→ What is being asked
In your reply, repeat every entry exactly and skip over each picture.

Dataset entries
»»

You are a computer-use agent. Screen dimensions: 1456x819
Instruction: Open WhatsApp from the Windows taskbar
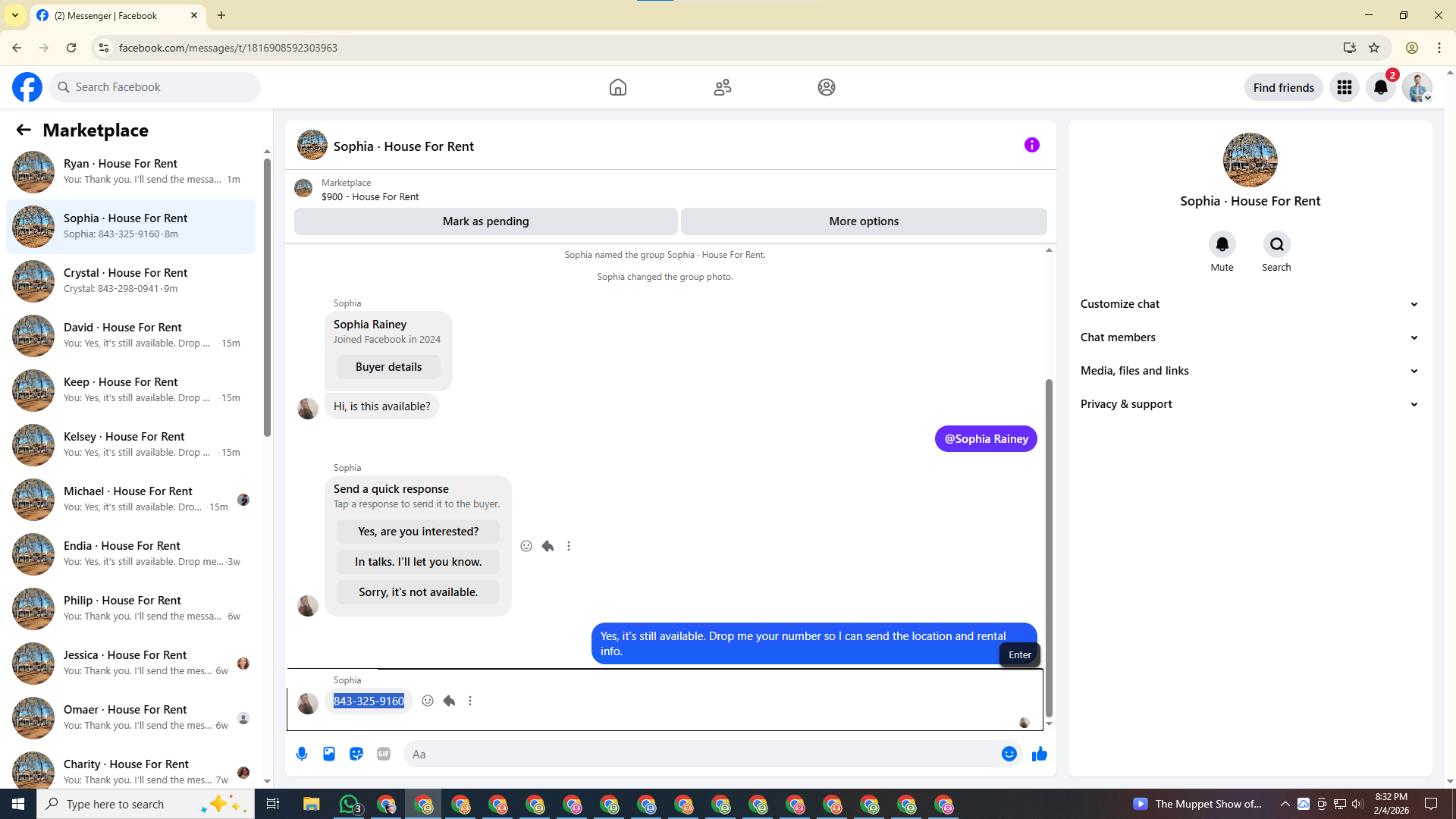(x=349, y=804)
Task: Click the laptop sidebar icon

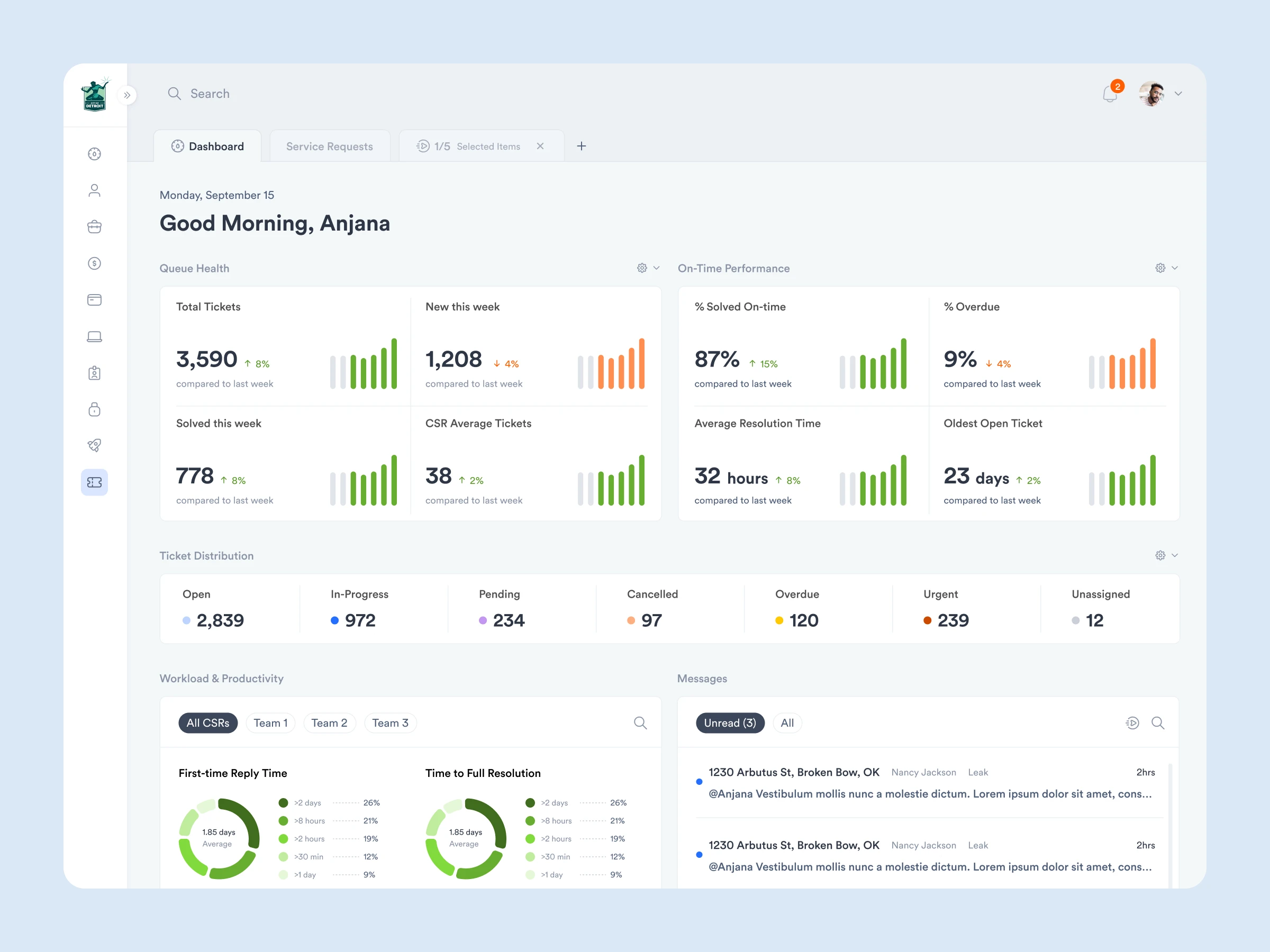Action: click(95, 336)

««

→ Output
You are a computer-use agent. Screen dimensions: 1456x819
Instruction: Open WhatsApp from the Windows taskbar
(x=349, y=804)
Task: Click the laptop sidebar icon

Action: click(95, 336)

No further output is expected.